Go through the entries and copy each one exactly. Leave none out.

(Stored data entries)

★ ★ ★

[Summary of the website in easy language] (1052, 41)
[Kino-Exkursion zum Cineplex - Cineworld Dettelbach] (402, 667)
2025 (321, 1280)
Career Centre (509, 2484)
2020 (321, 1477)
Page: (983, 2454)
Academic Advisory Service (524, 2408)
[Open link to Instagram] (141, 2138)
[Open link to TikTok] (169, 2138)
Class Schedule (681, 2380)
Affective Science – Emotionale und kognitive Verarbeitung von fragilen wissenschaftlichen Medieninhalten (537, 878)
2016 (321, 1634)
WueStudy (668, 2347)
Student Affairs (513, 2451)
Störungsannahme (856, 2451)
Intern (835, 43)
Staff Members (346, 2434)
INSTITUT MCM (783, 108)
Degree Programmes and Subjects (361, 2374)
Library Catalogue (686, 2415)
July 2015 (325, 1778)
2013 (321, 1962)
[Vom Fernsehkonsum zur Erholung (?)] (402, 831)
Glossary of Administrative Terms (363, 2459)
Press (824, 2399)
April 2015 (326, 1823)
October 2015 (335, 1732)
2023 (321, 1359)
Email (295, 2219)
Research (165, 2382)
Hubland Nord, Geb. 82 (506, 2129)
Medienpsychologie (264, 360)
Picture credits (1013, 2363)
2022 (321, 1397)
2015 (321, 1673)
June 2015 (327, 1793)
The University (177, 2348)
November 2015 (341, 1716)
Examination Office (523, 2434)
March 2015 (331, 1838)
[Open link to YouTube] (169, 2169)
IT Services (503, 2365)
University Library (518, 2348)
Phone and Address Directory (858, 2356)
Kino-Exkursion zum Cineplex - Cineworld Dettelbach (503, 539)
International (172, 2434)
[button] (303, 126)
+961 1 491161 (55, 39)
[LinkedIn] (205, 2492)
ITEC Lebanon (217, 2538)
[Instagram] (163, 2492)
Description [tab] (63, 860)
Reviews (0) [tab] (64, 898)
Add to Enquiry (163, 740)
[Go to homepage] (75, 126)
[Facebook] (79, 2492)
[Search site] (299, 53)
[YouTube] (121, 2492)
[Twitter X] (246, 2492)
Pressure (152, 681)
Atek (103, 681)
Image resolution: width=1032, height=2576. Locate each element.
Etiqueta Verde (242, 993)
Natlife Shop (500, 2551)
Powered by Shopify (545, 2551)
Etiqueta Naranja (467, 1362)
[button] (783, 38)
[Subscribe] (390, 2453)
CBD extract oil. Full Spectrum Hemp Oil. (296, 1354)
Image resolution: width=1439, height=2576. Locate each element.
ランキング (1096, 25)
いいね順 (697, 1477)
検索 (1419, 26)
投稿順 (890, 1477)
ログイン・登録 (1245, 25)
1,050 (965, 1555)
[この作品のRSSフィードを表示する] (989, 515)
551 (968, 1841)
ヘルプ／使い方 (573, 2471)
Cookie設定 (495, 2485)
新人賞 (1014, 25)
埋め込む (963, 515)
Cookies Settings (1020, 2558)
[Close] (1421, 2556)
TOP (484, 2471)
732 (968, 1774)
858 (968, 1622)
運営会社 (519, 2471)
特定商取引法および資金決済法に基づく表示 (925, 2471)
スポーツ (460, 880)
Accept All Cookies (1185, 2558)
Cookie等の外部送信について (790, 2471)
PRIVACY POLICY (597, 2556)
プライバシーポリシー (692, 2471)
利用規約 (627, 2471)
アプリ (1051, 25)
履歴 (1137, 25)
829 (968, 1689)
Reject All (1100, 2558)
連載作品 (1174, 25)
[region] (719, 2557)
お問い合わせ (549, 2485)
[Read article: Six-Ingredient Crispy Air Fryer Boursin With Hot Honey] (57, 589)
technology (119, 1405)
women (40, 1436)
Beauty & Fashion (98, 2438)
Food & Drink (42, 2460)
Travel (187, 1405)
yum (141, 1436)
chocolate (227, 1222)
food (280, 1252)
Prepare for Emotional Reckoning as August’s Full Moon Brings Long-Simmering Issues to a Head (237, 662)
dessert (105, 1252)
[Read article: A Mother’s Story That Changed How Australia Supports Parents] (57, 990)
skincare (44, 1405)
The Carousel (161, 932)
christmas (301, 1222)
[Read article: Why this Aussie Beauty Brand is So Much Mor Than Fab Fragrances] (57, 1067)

★ ★ ★

§ **SOLUTION TO THIS TASK**
[Summary of the website in easy language] (1052, 41)
[Kino-Exkursion zum Cineplex - Cineworld Dettelbach] (402, 667)
2025 (321, 1280)
Career Centre (509, 2484)
2020 (321, 1477)
Page: (983, 2454)
Academic Advisory Service (524, 2408)
[Open link to Instagram] (141, 2138)
[Open link to TikTok] (169, 2138)
Class Schedule (681, 2380)
Affective Science – Emotionale und kognitive Verarbeitung von fragilen wissenschaftlichen Medieninhalten (537, 878)
2016 (321, 1634)
WueStudy (668, 2347)
Student Affairs (513, 2451)
Störungsannahme (856, 2451)
Intern (835, 43)
Staff Members (346, 2434)
INSTITUT MCM (783, 108)
Degree Programmes and Subjects (361, 2374)
Library Catalogue (686, 2415)
July 2015 (325, 1778)
2013 (321, 1962)
[Vom Fernsehkonsum zur Erholung (?)] (402, 831)
Glossary of Administrative Terms (363, 2459)
Press (824, 2399)
April 2015 (326, 1823)
October 2015 (335, 1732)
2023 (321, 1359)
Email (295, 2219)
Research (165, 2382)
Hubland Nord, Geb. 82 (506, 2129)
Medienpsychologie (264, 360)
Picture credits (1013, 2363)
2022 (321, 1397)
2015 (321, 1673)
June 2015 (327, 1793)
The University (177, 2348)
November 2015 (341, 1716)
Examination Office (523, 2434)
March 2015 (331, 1838)
[Open link to YouTube] (169, 2169)
IT Services (503, 2365)
University Library (518, 2348)
Phone and Address Directory (858, 2356)
Kino-Exkursion zum Cineplex - Cineworld Dettelbach (503, 539)
International (172, 2434)
[button] (303, 126)
+961 1 491161 (55, 39)
[LinkedIn] (205, 2492)
ITEC Lebanon (217, 2538)
[Instagram] (163, 2492)
Description [tab] (63, 860)
Reviews (0) [tab] (64, 898)
Add to Enquiry (163, 740)
[Go to homepage] (75, 126)
[Facebook] (79, 2492)
[Search site] (299, 53)
[YouTube] (121, 2492)
[Twitter X] (246, 2492)
Pressure (152, 681)
Atek (103, 681)
Image resolution: width=1032, height=2576. Locate each element.
Etiqueta Verde (242, 993)
Natlife Shop (500, 2551)
Powered by Shopify (545, 2551)
Etiqueta Naranja (467, 1362)
[button] (783, 38)
[Subscribe] (390, 2453)
CBD extract oil. Full Spectrum Hemp Oil. (296, 1354)
Image resolution: width=1439, height=2576. Locate each element.
ランキング (1096, 25)
いいね順 (697, 1477)
検索 (1419, 26)
投稿順 (890, 1477)
ログイン・登録 (1245, 25)
1,050 (965, 1555)
[この作品のRSSフィードを表示する] (989, 515)
551 (968, 1841)
ヘルプ／使い方 (573, 2471)
Cookie設定 (495, 2485)
新人賞 (1014, 25)
埋め込む (963, 515)
Cookies Settings (1020, 2558)
[Close] (1421, 2556)
TOP (484, 2471)
732 (968, 1774)
858 (968, 1622)
運営会社 (519, 2471)
特定商取引法および資金決済法に基づく表示 (925, 2471)
スポーツ (460, 880)
Accept All Cookies (1185, 2558)
Cookie等の外部送信について (790, 2471)
PRIVACY POLICY (597, 2556)
プライバシーポリシー (692, 2471)
利用規約 (627, 2471)
アプリ (1051, 25)
履歴 (1137, 25)
829 (968, 1689)
Reject All (1100, 2558)
連載作品 (1174, 25)
[region] (719, 2557)
お問い合わせ (549, 2485)
[Read article: Six-Ingredient Crispy Air Fryer Boursin With Hot Honey] (57, 589)
technology (119, 1405)
women (40, 1436)
Beauty & Fashion (98, 2438)
Food & Drink (42, 2460)
Travel (187, 1405)
yum (141, 1436)
chocolate (227, 1222)
food (280, 1252)
Prepare for Emotional Reckoning as August’s Full Moon Brings Long-Simmering Issues to a Head (237, 662)
dessert (105, 1252)
[Read article: A Mother’s Story That Changed How Australia Supports Parents] (57, 990)
skincare (44, 1405)
The Carousel (161, 932)
christmas (301, 1222)
[Read article: Why this Aussie Beauty Brand is So Much Mor Than Fab Fragrances] (57, 1067)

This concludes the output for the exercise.